I am not sure what I did wrong but the resulting output will printout the values (local thread ID and local workgroup size) for first group only and not the subsequent ones.

 0: local_id: 0x00000000. local_size: 0x00000080
32: local_id: 0x00000020. local_size: 0x00000080
64: local_id: 0x00000040. local_size: 0x00000080
96: local_id: 0x00000060. local_size: 0x00000080
128: local_id: 0xbebebebe. local_size: 0xbebebebe
160: local_id: 0xbebebebe. local_size: 0xbebebebe
192: local_id: 0xbebebebe. local_size: 0xbebebebe
224: local_id: 0xbebebebe. local_size: 0xbebebebe

Can you take a look at this snippet to be sure it is doing what you’d like it to do?

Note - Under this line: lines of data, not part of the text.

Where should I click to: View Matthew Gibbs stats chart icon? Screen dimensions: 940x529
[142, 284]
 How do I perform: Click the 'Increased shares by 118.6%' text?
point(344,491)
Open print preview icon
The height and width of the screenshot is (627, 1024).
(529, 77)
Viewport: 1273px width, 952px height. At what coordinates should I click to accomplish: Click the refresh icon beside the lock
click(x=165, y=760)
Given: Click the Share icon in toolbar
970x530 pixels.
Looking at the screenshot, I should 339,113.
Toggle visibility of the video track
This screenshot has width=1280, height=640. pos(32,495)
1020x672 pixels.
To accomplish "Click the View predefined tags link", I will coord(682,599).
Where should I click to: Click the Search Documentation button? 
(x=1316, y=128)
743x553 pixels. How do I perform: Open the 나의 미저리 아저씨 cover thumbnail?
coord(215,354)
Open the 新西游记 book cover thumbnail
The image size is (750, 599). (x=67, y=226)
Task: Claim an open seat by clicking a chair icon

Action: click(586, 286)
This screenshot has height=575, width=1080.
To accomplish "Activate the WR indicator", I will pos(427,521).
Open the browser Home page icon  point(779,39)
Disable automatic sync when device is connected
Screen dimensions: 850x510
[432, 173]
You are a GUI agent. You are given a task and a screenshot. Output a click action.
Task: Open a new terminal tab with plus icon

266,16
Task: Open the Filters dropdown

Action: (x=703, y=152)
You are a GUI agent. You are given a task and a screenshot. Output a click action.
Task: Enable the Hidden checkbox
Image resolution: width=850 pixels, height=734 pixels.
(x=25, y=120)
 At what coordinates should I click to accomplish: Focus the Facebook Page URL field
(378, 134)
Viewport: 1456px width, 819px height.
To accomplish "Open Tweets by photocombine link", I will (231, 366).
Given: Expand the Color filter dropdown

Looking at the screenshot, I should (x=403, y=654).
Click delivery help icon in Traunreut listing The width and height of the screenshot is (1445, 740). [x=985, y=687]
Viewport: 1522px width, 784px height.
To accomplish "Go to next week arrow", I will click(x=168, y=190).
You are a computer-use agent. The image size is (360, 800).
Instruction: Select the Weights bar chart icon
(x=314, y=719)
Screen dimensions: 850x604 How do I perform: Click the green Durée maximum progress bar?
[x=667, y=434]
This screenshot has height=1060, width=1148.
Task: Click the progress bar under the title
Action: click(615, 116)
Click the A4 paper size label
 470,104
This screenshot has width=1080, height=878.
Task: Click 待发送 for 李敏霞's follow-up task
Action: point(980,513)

       l_local_id[get_local_id(0)] = get_local_id(0);
       l_local_size[get_local_id(0)] = get_local_size(0);

Remember that get_local_id returns the ID within this work group. Since you have 128 items in your work group, the local ID for all of your work items be between 0 and 127 (inclusive), and nothing will be written to indices 128 or greater.

If you use get_global_id instead, which returns the global ID within the ND-Range instead of the local ID within the work group, do you get the results you’d expect?